BUENOS AIRES, Argentina (AP) - Chinese President Jiang Zemin's spokesman said U.S. statements on the spy plane collision were "unacceptable," demanding again on Monday an apology from the Bush administration.

Zhu Bangzao, a senior Chinese foreign minister official, told a news conference during Jiang's visit to Argentina that the Chinese are not satisfied by the responses given so far by the Bush administration since the April 1, incident over the South China Sea.

"Where is the responsibility? I think it's very clear," said Zhu, when peppered with questions at the only formal news briefing scheduled during a visit here. "The pronouncements of the United States are unacceptable to the Chinese people."

Zhu, speaking through a translator, suggested recent U.S. statements did not go far enough. Jiang last Thursday in Chile kicked off a 12-day Latin American tour by repeating calls for a U.S. apology.

Zhu did not state publicly why Chinese officials think the American response was inadequate. Nor would he elaborate on any specific statements made recently by U.S. Secretary State Colin Powell or others in the Bush administration.

Over the weekend, Powell had said the U.S. government was "sorry" for the Chinese fighter pilot still missing and feared dead.
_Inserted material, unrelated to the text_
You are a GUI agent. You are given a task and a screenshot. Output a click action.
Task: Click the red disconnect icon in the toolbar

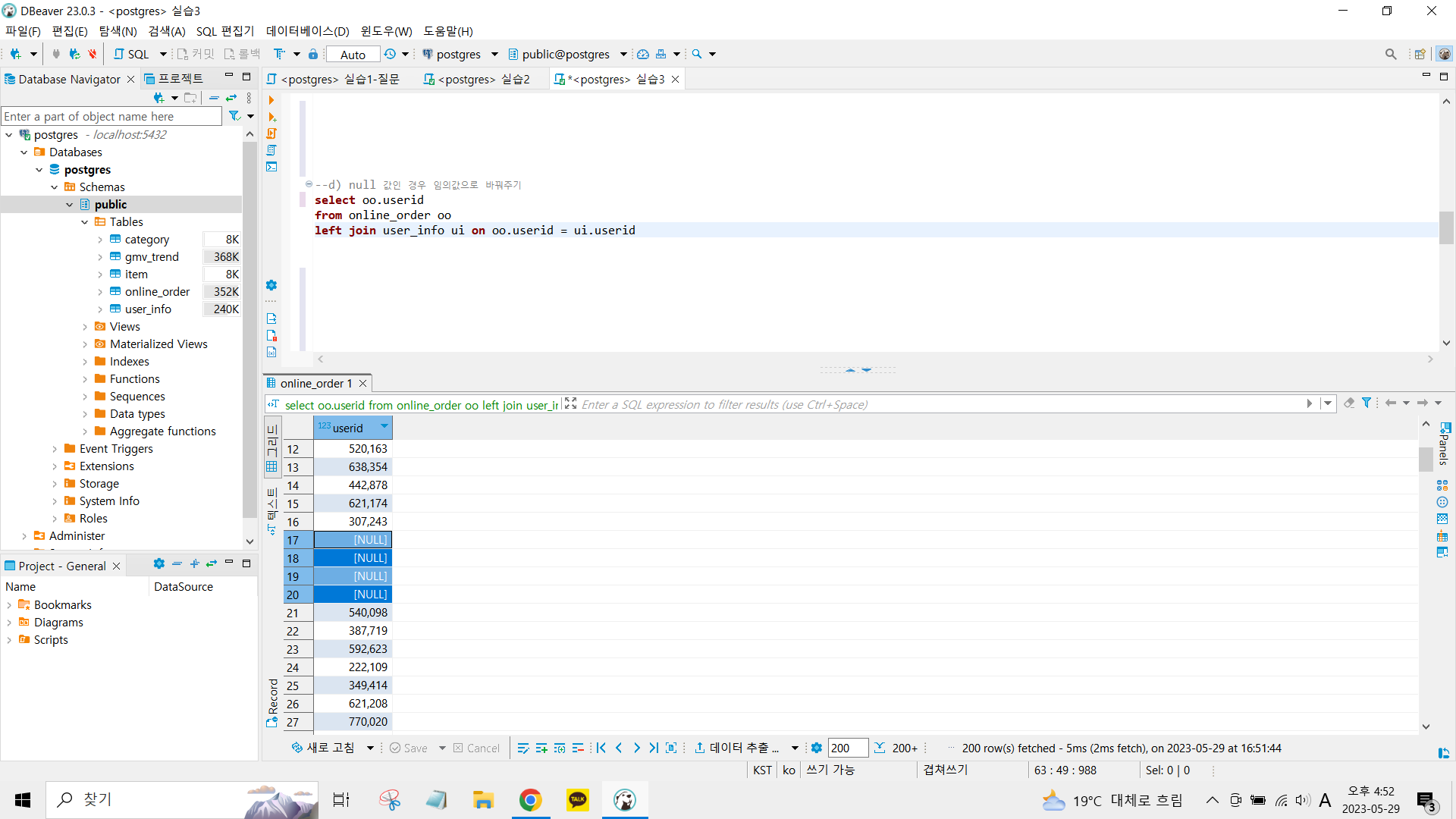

On April 5, Bush also offered his personal regrets at the apparent loss of life but the U.S. government has stopped short of apologizing.

Zhu said a Chinese investigation into the events April 1 is still ongoing and proceeding in accordance with international and Chinese law.

"The United States should apologize and response appropriately," Zhu.

Earlier Monday, Bush said in Washington that diplomacy does take time, but warned that the potential for damage to the relationship rises "every day that goes by" without a resolution.

Jiang, in the mists of an extensive Latin American trip, did not make any commment Monday on the spy plane standoff, leaving the foreign ministry official to respond to questions.

But last Thursday in Chile, Jiang repeated Chinese demands that the United States apologize for the April 1 collision. The U.S. Navy EP3E surveillance aircraft made an emergency landing on Hainan Island off the coast of southern China after the in-air collision. The 24-member U.S. crew continues to be held there.

In Buenos Aires, meanwhile, Jiang looked upbeat at public appearances Monday, but the diplomatic showdown over the plane collision has overshadowed his trip.

On Sunday Jiang spent the day at an Argentine ranch outside Buenos Aires. He flies Tuesday to Montevideo, Uruguay, and Wednesday to Brazil. Cuba and Venezuela are to follow.

Jiang's trip has been widely viewed as an attempt by Beijing to build support ahead of a vote at the U.N. Commission on Human Rights on the communist country's human rights record. With the exception of Chile, the other South American countries are members of the commission based in Geneva. The body is expected to take up the issue in a vote tentatively set for April 18.